Nonstandard Insurance: A New Frontier for Private Equity Investors
Private equity investors are neither strangers to risk nor to the intricate world of insurance. In fact, their history is punctuated by landmark, high-stakes deals—none more iconic for its time than KKR’s leveraged buyout of RJR Nabisco, a deal that, while outside of insurance, became the very blueprint for the debt-fueled, aggressive takeovers of the 1980s. That era was defined by firms piling immense debt onto acquired companies, a risky strategy that either produced spectacular returns or dramatic failures.
Decades later, the private equity playbook has undergone a fundamental transformation. While PE investors maintain a ferocious appetite for risk, today’s deals are built on a different model, relying much less on the massive debt that defined that earlier era.
Instead, many modern private equity firms are deploying deals with significantly more equity than their predecessors, a move that introduces greater stability to the model. This refined strategy is now targeting a risky yet promising segment of the insurance sector – nonstandard insurance – where fragmentation and the need for operational expertise offer a new frontier for value creation.
A common way for PE investors to gain entry into the nonstandard insurance segment is through Managing General Agents, or MGAs. These operators have less intensive balance sheets than the major carriers and give PE investors a back door in without having to build from the ground up. In this market realm, there are also delegated Underwriting Authority Enterprises (DUAEs), which have been granted underwriting power by insurance carriers.
A significant investment trend is reshaping the insurance landscape, as private equity firms are deploying increasing amounts of capital into DUAEs, a segment that includes MGAs that are active in nonstandard insurance. These entities, which often focus on niche or complex risks, are attracting billions in investment and have become a primary target for private capital.
While PE has evolved over the years, so too have DUAEs. They are much more stable today than they were several decades ago, when many were considered questionable operators. Today, they are more institutionalized, with greater management teams, expertise, risk management capabilities, and liquidity than before, making them a more attractive option for PE investors, according to Acrisure’s Adrian Jones cited by AM Best.
The sector is also highly fragmented, with a wide array of smaller, regional players. This provides private equity firms with a blueprint to consolidate the market, leverage operational expertise to improve efficiency, and implement emerging technologies to drive profitability.
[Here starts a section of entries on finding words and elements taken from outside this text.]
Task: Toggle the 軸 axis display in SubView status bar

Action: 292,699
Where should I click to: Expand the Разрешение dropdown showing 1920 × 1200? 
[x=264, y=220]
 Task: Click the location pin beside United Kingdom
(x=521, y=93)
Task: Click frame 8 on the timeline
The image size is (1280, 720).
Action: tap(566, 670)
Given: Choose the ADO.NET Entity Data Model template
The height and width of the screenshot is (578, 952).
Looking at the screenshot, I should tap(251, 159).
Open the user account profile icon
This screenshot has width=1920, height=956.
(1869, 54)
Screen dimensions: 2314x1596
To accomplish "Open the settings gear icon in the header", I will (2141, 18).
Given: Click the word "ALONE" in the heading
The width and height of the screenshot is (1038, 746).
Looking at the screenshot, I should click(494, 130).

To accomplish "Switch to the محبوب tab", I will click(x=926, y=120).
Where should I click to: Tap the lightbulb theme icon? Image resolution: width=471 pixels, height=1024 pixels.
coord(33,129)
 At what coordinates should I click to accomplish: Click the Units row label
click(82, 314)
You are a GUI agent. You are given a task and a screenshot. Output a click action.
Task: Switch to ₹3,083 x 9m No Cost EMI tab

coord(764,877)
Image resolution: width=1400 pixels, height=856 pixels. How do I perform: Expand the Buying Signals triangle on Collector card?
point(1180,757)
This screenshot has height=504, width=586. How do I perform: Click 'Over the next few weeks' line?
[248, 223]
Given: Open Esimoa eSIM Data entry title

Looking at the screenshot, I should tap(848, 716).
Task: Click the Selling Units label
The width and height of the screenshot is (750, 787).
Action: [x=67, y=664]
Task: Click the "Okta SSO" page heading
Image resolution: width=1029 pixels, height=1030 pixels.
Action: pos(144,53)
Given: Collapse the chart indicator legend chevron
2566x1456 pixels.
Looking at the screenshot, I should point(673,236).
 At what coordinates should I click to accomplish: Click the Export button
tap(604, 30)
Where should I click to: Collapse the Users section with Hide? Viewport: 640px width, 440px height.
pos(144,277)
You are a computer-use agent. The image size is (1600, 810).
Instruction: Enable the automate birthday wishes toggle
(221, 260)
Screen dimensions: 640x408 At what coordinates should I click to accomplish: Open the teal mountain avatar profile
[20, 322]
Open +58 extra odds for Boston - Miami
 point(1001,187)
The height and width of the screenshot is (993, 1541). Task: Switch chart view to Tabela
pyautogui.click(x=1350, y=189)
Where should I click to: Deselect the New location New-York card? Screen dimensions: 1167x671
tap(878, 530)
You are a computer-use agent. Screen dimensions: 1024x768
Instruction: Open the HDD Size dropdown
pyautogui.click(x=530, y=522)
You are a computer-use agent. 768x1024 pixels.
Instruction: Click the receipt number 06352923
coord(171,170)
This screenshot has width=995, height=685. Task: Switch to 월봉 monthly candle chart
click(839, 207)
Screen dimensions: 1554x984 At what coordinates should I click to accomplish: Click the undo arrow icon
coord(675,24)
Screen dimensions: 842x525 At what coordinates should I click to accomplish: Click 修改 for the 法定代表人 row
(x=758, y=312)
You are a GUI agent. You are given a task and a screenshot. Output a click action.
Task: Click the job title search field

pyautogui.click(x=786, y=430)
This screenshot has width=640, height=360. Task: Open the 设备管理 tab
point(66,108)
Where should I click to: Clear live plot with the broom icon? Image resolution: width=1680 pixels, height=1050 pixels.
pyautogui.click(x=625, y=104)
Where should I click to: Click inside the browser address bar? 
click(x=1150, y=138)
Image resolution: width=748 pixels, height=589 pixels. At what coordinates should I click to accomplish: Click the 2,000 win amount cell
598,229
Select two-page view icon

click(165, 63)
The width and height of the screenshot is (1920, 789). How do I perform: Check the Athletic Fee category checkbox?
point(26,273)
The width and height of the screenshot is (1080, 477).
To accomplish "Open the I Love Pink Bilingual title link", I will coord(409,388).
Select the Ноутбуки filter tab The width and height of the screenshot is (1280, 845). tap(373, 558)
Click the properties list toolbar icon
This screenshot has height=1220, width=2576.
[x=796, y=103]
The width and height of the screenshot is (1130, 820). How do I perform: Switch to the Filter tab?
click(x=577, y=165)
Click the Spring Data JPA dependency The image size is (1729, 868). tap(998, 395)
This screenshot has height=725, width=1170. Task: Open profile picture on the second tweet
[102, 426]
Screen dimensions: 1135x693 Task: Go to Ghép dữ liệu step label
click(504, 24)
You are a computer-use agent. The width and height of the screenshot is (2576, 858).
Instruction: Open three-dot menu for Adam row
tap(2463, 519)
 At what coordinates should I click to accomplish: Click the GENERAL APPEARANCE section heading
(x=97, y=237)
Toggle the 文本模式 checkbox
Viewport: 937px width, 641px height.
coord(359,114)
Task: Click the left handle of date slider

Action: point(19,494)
According to an early 2025 analysis by AM Best, the premiums generated by DUAEs reached a staggering $81.4 billion in 2023, representing a nearly 15% increase from the previous year. This robust growth has helped fuel dramatic increases in valuations for these enterprises. In late 2023, major DUAE Amwins Group secured a $1 billion recapitalization transaction with its backers, an impressive lineup that extended to Dragoneer Investment Group, Genstar Capital and SkyKnight Capital, underscoring the massive scale of private equity capital being committed to this market.
In the same AM Best report, Acrisure’s Jones likened the relationship between PE and DUAEs to a couple of entities “building great ships together.” He further explained, “It’s not just, ‘Let’s go buy a small MGA or two and hope that it does well.’ The bigger players are trying to build great big ships by putting smaller DUAEs onto platforms and growing organically, as well as by acquisition.”
At their core, DUAEs offer a compelling investment thesis. They are generally asset-light businesses that provide high margins, steady cash flow and recurring revenue streams through their commissions and fees. Besides, things are looking up, at least for U.S. nonstandard auto insurance providers.
After two straight years of suffering losses, green shoots of profitability have begun to emerge. According to the latest data from AM Best, nonstandard auto providers in the credit rating firm’s coverage universe produced underwriting revenue of $13 million in H1 2024, a substantial reversal from a steep $457 million loss in the year-ago period.
While the market outlook is favorable, the industry is not without its challenges. DUAEs face headwinds such as capacity constraints, execution risk and recent turmoil in the fronting market, which can impact their ability to secure the necessary backing from carriers.
Nevertheless, AM Best maintains a “positive outlook” for the global DUAE segment, citing the industry’s increasing sophistication in leveraging proprietary technology and specialized expertise to develop tailored solutions for complex insurance risk. Private equity’s role extends beyond capital injections and is transforming the operational core of these underwriting businesses, making them a more influential force in the insurance world.